== Required tasks ==
1. Name every group of people that the staff bios say Casey Flow has a passion for working with.
2. Output the passage of the staff bios between "Samara holds a" and "American Counseling Association.", inclusive.

== Text excerpt ==
* * * *

Casey Flow, MMFT, is a therapist at The Refuge Center. She holds a Master of Marriage and Family Therapy from Abilene Christian
University and is currently pursuing full licensure.
Casey views therapy as a collaborative process and is grateful for the privilege and opportunity to walk alongside clients as they navigate
therapy together. She is known for combining her skills of empathic listening and playfulness to encourage clients in sharing their stories.
She believes change happens when people feel safe and loved, which she is dedicated to creating opportunities for, so clients can feel
supported, empowered, and experience growth. She utilizes many modalities of treatment to meet each client’s unique needs. Casey has a
passion for working with adolescents, young adults, the LGBTQ+ population, and individuals experiencing various life transitions.
Samara Silvester is a Master’s Level Intern at The Refuge Center studying Clinical Mental Health Counseling at Vanderbilt University. Samara is passionate about embracing each client’s unique story. She favors a client-centered and integrative approach, providing empathy and unconditional positive regard to facilitate healing and growth.
Samara holds a Master’s degree in Teaching and a B.A. in International Relations and Politics. While Samara is passionate about teaching, she found that her strength was in the ability to provide a safe holding environment for her students. Samara has experience working with clients in crisis who have experienced traumas which contribute to addiction and suicide ideation. She is a member of the Chi Sigma Iota Counseling Academic and Professional Honor Society and the American Counseling Association.

* * * *

Saved entries

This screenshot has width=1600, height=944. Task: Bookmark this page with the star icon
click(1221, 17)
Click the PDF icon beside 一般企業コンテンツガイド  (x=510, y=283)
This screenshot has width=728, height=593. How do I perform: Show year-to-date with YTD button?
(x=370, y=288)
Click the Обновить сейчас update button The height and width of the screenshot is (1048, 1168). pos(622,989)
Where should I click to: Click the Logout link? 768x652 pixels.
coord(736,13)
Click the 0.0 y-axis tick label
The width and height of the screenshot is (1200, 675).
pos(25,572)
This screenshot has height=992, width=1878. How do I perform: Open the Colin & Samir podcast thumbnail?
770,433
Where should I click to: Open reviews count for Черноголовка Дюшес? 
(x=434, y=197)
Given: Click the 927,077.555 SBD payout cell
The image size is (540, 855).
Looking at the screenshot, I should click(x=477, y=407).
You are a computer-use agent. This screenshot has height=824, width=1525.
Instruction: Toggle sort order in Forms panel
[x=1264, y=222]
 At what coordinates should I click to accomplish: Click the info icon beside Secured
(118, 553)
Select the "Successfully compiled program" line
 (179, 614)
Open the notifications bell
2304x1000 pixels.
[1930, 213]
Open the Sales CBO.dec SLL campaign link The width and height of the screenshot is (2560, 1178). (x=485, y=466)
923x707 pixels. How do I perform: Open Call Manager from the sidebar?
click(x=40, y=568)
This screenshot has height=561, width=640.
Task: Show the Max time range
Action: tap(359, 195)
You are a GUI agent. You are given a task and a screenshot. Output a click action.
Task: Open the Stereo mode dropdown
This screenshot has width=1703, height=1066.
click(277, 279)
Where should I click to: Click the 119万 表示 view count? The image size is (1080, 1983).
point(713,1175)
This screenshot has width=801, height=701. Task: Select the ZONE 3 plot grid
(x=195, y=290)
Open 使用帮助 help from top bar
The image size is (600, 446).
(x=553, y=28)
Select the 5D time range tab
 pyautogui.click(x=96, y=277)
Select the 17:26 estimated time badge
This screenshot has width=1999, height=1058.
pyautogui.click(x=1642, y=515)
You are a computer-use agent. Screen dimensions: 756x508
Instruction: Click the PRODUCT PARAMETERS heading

* * * *

== Outputs in order ==
1.
- adolescents
- young adults
- the LGBTQ+ population
- individuals experiencing various life transitions

2.
Samara holds a Master’s degree in Teaching and a B.A. in International Relations and Politics. While Samara is passionate about teaching, she found that her strength was in the ability to provide a safe holding environment for her students. Samara has experience working with clients in crisis who have experienced traumas which contribute to addiction and suicide ideation. She is a member of the Chi Sigma Iota Counseling Academic and Professional Honor Society and the American Counseling Association.